■ **Record extracts**:
####

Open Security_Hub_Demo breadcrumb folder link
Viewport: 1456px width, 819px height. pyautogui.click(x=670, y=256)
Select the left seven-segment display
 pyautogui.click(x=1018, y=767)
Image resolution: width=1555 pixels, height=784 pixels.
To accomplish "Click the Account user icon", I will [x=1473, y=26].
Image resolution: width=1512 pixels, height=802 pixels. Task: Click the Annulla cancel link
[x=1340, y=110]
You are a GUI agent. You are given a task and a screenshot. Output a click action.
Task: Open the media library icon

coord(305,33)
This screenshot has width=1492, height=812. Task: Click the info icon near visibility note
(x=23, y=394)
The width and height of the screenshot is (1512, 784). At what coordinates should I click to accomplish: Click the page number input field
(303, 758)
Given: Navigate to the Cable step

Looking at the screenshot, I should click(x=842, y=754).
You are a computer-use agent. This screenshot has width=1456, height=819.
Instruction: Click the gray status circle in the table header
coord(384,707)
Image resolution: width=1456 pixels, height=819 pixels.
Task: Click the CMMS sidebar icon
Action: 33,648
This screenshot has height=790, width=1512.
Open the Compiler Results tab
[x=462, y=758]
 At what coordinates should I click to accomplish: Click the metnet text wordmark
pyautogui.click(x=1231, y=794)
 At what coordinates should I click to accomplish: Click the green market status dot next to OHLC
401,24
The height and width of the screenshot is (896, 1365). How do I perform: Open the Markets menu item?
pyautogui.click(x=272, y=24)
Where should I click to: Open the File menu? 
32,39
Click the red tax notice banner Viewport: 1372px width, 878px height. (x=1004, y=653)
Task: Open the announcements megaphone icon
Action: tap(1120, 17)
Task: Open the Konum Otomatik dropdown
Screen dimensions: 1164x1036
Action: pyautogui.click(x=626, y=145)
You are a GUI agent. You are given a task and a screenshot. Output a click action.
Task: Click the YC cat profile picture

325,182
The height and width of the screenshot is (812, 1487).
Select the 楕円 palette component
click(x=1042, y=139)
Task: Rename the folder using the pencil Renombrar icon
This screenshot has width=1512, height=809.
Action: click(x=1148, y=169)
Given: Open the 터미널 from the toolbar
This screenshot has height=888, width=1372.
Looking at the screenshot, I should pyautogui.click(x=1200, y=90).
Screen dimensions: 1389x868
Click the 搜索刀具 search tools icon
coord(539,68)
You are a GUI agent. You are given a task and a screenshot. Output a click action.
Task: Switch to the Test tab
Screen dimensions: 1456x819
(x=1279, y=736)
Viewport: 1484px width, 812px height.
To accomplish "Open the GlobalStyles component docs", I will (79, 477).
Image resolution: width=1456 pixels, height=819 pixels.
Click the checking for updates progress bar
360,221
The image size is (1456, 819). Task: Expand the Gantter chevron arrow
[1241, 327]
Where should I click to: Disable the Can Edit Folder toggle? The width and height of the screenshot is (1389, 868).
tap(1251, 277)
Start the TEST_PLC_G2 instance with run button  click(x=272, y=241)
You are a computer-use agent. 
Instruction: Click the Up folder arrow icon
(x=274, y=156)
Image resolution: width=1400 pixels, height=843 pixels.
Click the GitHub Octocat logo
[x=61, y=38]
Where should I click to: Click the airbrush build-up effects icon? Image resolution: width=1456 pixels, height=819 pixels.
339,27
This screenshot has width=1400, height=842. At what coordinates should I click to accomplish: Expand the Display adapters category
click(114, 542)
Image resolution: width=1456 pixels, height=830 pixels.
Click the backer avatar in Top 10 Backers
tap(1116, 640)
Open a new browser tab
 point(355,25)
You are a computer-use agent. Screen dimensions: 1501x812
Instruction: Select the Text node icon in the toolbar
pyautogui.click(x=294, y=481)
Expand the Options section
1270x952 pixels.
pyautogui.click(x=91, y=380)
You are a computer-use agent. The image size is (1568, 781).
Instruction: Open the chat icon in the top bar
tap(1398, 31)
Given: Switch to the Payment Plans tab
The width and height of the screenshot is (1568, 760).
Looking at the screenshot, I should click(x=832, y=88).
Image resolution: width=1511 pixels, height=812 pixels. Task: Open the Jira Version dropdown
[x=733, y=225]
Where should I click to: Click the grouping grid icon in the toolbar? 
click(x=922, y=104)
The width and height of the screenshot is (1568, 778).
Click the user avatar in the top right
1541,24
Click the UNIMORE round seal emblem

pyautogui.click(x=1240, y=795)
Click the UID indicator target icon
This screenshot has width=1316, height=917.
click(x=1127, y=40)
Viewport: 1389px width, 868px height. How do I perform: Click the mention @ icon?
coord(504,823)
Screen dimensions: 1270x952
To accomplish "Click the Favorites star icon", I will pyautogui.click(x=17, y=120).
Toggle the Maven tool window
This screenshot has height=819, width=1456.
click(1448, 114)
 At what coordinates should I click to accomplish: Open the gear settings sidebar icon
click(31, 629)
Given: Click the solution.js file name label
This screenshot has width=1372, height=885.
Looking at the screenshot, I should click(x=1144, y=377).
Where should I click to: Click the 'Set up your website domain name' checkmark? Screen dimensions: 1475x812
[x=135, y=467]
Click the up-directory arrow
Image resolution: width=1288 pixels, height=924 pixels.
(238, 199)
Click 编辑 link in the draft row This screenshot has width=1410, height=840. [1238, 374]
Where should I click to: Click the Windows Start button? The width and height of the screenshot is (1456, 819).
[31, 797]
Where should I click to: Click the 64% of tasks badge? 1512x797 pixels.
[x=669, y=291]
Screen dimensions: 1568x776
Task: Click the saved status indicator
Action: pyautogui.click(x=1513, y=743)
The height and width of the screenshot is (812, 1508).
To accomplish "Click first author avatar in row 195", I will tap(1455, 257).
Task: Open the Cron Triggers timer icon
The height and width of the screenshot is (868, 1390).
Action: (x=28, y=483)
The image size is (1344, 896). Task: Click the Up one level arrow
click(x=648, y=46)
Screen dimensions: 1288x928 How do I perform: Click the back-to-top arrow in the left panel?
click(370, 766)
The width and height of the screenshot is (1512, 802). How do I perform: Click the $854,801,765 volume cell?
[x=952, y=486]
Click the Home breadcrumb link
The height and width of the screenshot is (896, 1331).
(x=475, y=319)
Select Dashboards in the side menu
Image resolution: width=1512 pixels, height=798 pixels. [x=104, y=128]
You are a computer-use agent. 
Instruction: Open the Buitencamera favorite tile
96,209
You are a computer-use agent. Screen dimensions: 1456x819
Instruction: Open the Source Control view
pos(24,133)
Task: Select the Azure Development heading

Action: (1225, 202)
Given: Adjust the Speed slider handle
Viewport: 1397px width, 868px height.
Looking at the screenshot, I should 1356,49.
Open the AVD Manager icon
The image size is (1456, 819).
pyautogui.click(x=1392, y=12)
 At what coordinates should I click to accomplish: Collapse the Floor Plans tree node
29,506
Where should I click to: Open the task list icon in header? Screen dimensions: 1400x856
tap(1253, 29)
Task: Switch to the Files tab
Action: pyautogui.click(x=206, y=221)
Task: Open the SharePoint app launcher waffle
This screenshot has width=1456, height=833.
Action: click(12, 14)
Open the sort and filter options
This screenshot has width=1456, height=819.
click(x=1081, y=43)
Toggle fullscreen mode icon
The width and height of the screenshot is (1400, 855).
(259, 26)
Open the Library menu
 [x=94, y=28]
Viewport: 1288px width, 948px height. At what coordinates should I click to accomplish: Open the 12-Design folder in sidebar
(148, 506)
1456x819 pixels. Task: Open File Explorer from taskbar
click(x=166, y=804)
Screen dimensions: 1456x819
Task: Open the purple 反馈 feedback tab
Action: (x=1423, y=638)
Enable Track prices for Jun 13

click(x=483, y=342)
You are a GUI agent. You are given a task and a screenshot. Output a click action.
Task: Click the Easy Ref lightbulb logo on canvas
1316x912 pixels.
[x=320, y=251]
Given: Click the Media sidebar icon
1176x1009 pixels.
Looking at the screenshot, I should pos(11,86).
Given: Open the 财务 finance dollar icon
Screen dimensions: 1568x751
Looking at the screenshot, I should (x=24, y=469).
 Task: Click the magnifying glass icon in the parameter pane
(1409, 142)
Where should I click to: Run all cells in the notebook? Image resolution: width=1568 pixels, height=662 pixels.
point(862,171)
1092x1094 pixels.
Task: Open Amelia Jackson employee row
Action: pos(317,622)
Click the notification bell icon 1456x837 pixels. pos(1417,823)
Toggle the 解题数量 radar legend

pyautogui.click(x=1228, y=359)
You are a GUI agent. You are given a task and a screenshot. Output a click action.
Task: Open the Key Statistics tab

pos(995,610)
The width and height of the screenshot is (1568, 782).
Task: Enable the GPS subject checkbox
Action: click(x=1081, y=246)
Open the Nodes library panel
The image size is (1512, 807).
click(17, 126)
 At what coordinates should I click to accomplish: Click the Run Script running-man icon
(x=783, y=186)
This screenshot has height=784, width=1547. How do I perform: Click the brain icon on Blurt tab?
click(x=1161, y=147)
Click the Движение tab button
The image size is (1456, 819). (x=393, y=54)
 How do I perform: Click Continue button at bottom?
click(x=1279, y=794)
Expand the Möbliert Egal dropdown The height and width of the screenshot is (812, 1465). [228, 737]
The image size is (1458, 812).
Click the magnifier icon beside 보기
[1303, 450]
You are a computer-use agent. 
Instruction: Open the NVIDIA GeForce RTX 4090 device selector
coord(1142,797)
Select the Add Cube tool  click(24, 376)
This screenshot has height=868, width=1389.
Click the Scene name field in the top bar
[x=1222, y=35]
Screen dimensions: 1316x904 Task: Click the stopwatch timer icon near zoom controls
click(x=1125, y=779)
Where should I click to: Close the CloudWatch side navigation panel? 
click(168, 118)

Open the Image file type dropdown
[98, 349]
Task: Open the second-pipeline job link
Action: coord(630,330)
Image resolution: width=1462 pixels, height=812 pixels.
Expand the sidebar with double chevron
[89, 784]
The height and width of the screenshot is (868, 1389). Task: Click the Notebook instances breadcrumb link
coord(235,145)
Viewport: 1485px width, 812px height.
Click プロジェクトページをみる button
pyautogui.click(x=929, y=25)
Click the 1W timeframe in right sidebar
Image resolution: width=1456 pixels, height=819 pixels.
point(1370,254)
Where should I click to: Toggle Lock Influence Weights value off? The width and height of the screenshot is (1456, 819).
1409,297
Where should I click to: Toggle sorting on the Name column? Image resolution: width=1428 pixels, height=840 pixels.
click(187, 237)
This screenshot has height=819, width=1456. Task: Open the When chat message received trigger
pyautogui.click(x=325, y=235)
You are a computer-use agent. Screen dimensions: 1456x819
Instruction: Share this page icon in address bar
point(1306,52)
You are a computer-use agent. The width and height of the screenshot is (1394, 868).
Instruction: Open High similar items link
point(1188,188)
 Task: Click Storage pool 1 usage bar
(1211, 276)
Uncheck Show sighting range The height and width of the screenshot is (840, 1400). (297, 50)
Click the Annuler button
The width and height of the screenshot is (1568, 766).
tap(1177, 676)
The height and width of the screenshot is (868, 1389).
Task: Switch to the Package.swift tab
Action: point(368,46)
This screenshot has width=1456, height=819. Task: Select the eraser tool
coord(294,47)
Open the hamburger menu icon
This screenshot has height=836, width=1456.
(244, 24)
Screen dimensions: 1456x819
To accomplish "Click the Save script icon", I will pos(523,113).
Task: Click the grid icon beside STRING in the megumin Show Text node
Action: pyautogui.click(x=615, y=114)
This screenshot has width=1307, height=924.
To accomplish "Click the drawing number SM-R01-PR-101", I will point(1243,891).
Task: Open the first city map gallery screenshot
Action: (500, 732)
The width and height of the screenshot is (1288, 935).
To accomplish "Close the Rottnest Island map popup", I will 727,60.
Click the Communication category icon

####

■ **Problem to work on**: Reproduce the lines of the entries above from the one with "Start the TEST_PLC_G2" to the one with "You are a computer-use agent. Screen dimensions: 1501x812", both included, exactly and without any other line.

■ **Answer below**:
Start the TEST_PLC_G2 instance with run button  click(x=272, y=241)
You are a computer-use agent. 
Instruction: Click the Up folder arrow icon
(x=274, y=156)
Image resolution: width=1400 pixels, height=843 pixels.
Click the GitHub Octocat logo
[x=61, y=38]
Where should I click to: Click the airbrush build-up effects icon? Image resolution: width=1456 pixels, height=819 pixels.
339,27
This screenshot has width=1400, height=842. At what coordinates should I click to accomplish: Expand the Display adapters category
click(114, 542)
Image resolution: width=1456 pixels, height=830 pixels.
Click the backer avatar in Top 10 Backers
tap(1116, 640)
Open a new browser tab
 point(355,25)
You are a computer-use agent. Screen dimensions: 1501x812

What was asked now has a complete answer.